Senate Banking Committee chairman says regulatory burden 'is becoming as big an issue as the tax code'

May 17, 2017 @ 4:22 pm

By Mark Schoeff Jr.

Reducing federal financial regulations is the top priority for the Senate Banking Committee, its leader said on Wednesday.

Sen. Mike Crapo, R-Idaho and chairman of the panel, said that excessive regulation holds back the economy.

"It's becoming as big an issue as the tax code and the national debt in term of big-ticket issues we need to face and deal with in America," Mr. Crapo said at the Financial Industry Regulatory Authority Inc.'s annual conference in Washington. "Our goals should be to promote smart, efficient, better regulation, not just more regulation."
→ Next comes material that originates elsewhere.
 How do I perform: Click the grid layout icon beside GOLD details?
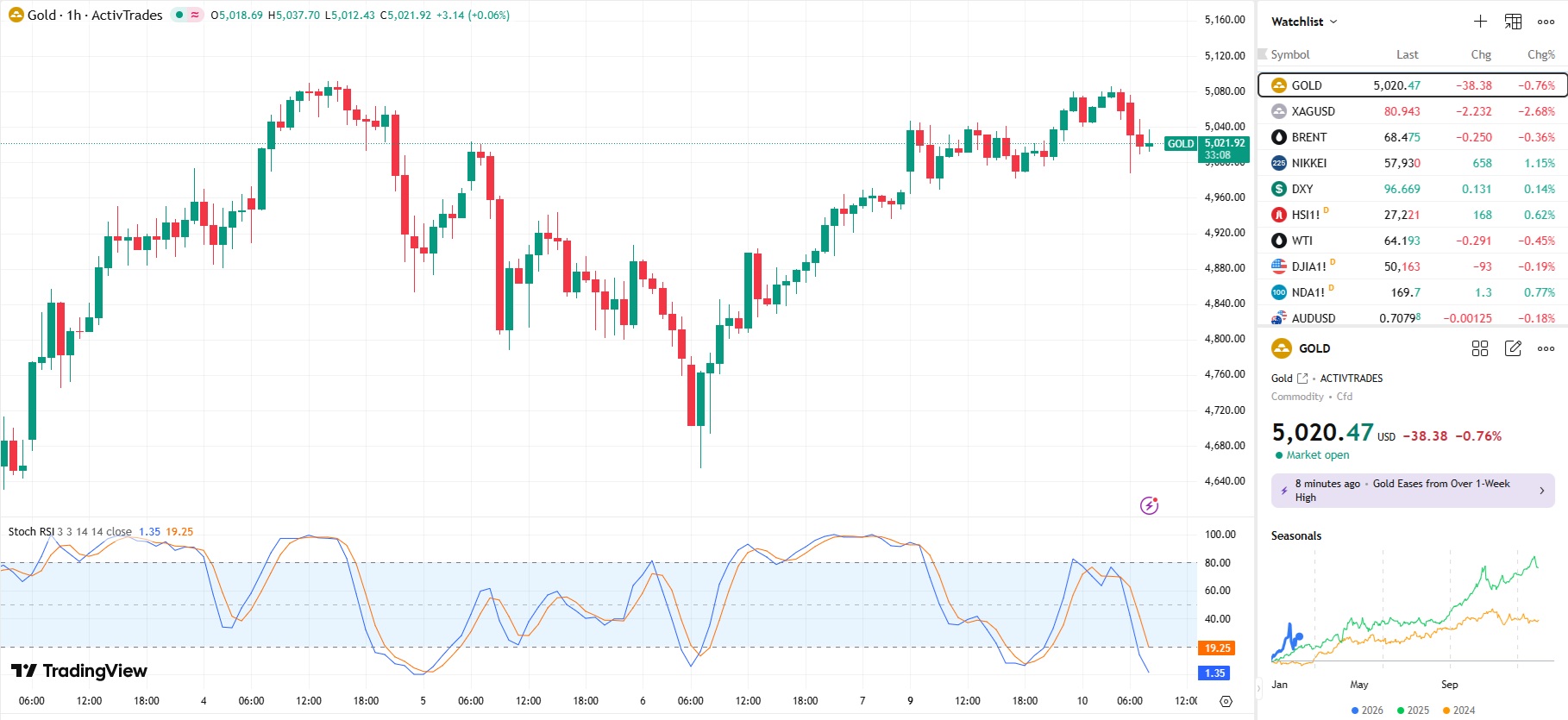click(x=1480, y=348)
He said the Treasury Department's review of financial rules, a directive from President Donald J. Trump, gives the issue momentum.
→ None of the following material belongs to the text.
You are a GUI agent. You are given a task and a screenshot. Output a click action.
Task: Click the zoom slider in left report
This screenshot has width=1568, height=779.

"We will have a strong grounding from which to build a common-sense financial regulation reform process in America," Mr. Crapo said. "My goal this Congress is to work in a bipartisan manner with members of the Senate Banking Committee, the administration, with [House Financial Services Committee] Chairman [Jeb] Hensarling [R-Texas] and with the regulators to strike a smart balance with thoughtful regulation that promotes economic growth."

Mr. Crapo's insistence on generating support from both sides of the aisle could cause problems in the Senate for Mr. Hensarling's bill that would overhaul the Dodd-Frank financial reform law. That measure was recently approved on a party-line vote in committee and could reach the House floor next week. It contains a provision that would kill the Labor Department's fiduciary duty rule.

Mr. Crapo said that his panel is seeking "bipartisan support for legislation." An example is a bill it approved earlier this spring that would ease restrictions on brokers' dissemination of research on exchange traded funds.

At that hearing, Democrats on the committee advocated legislation that would require Finra to establish a fund to pay arbitration awards to investors who are stiffed by losing brokerages that declare bankruptcy. The Finra board last week advanced a measure that addresses unpaid arbitration claims but doesn't set up an insurance fund.

Finra reform is not yet rising on the Senate Banking Committee agenda.

"Yes, there's been some discussion, but it's always a general process, not in detail," Mr. Crapo told reporters after his speech.

Mr. Crapo, whose former aide Gregory J. Dean Jr. is now Finra senior vice president for government affairs, praised Finra's recently launched self-assessment initiative, Finra 360.

"More folks see that Finra is listening to its members and to the public and, I might add, to members of Congress," Mr. Crapo said. "Finra 360 will create a framework for the organization to convert feedback and input into action — action that will result in continued progress."